At the start of every day, Dad and Mom sat with everyone including Chef Noshir uncle, Head Cook Guruswamy Uncle, Balance sheet Rustom Uncle, the servers and the kitchen helpers sharing chai and hot brun pao while discussing ‘Today’s Special’. They remembered to thank each of them, they forgave mistakes, they taught with love. Everyday promised to be a vigorous day at Goolistan (Named after mom’s favourite Gool granny who was just as vibrant and dynamic). On weekends mom’s lessons were often more caressing since everyone needed to put in additional efforts and hard work to face a long tiring day. And days and months went by. Between my semesters I had learnt various Management lessons more at Goolistan than in the college classroom.
And then it happened. It was about 20 minutes to finish the last exam paper in the Management College. In my effort to crack the paper, I did not see the Principal come and stand beside my desk till I heard my name softly called out. I stopped writing. The look in his face scared me. I was asked if I had completed my paper. I knew I could still write for the next 20 minutes but I halted.
Noshir Uncle and Rustom Uncle along with my paternal uncles whisked me away. My parents were no more. What a freak accident that was. My world had come tumbling down. Life was shattered. Goolistan no longer held anything for me. For the next 7 months, every morning Goolistan watchdogs brought with them the brun pao maska to discuss ‘Today’s Special’ in the quiet sadness of my home.
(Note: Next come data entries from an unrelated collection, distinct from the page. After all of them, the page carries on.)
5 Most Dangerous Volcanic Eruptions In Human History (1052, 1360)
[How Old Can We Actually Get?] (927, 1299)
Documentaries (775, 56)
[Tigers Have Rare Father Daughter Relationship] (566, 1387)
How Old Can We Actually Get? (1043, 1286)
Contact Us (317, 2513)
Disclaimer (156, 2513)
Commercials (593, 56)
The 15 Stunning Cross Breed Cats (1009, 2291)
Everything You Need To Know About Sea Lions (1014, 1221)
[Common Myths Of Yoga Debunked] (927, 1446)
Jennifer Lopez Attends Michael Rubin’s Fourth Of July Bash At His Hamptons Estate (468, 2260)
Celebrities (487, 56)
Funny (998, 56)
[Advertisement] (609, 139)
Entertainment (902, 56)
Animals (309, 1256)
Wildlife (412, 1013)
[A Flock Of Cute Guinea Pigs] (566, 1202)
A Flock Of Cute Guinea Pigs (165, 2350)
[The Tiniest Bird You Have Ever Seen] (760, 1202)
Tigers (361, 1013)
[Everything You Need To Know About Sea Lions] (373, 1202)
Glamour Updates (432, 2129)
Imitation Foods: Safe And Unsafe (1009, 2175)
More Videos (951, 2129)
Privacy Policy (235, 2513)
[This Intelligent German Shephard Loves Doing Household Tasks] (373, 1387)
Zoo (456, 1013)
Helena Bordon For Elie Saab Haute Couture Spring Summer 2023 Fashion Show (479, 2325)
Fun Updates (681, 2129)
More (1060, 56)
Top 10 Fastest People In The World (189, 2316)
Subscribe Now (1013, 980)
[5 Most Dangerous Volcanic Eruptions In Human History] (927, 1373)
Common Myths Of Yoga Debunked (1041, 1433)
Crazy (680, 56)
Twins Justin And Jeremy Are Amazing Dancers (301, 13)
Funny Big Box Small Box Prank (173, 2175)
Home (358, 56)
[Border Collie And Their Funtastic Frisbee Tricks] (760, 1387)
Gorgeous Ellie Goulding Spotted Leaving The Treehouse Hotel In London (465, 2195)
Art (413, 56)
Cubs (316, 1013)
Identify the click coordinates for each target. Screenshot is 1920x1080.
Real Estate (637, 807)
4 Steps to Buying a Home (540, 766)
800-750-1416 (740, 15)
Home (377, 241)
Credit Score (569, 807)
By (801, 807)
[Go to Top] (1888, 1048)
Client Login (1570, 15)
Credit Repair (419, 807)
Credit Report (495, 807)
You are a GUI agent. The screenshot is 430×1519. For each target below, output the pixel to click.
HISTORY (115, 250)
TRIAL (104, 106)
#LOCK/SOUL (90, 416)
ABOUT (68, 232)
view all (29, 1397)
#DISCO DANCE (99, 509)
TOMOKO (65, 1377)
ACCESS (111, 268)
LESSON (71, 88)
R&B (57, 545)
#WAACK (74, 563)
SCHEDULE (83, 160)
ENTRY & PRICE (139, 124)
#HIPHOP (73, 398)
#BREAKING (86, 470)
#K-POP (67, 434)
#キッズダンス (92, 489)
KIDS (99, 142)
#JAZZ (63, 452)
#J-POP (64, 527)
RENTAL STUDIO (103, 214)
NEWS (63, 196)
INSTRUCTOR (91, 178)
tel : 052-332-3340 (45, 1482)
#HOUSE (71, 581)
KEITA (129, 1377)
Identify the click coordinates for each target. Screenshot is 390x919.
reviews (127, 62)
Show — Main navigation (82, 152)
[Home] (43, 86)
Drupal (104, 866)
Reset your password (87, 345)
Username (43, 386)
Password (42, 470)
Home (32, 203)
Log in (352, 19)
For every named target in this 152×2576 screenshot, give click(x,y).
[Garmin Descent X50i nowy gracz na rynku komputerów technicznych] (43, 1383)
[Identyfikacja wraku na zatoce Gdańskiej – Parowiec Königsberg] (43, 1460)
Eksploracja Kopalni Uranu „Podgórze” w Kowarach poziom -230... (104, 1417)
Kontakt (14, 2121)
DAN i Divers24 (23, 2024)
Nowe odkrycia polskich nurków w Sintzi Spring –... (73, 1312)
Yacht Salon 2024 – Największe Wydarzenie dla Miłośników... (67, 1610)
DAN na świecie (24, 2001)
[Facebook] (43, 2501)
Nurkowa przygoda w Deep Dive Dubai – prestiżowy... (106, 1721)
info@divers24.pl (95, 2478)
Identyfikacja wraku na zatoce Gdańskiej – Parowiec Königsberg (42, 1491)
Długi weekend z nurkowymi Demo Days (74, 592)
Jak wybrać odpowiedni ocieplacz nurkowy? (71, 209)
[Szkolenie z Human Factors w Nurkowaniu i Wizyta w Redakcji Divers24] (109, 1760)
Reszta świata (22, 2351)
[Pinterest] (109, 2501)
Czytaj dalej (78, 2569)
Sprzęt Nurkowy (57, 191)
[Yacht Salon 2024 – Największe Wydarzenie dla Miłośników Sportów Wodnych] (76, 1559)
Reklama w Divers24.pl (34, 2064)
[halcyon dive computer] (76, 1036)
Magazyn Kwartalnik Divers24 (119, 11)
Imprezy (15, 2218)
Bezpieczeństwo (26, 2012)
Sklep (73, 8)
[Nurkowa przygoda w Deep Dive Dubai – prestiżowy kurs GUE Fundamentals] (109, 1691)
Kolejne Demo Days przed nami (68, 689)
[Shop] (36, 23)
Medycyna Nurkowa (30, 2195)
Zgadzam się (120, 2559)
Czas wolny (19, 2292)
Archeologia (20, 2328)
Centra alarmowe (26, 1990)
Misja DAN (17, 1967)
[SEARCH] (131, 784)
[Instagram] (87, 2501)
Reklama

By the time I woke from my slumber one day, I had realized, the red-checkered tablecloth was calling out to me. Mom and Dad had left but not leaving me alone. I had my watchdogs. Mine was this very pack at Goolistan, most of whom I had grown up with!
Alone but not lonely as I sat looking down at the tablecloth, slowly biting into the toasted omelette sandwich and sipping tea from my favourite bone china cup saucer, I realized Goolistan had completed 97 years. Long live Goolistan, I muttered.
God above my watchdog and Goolistan on earth!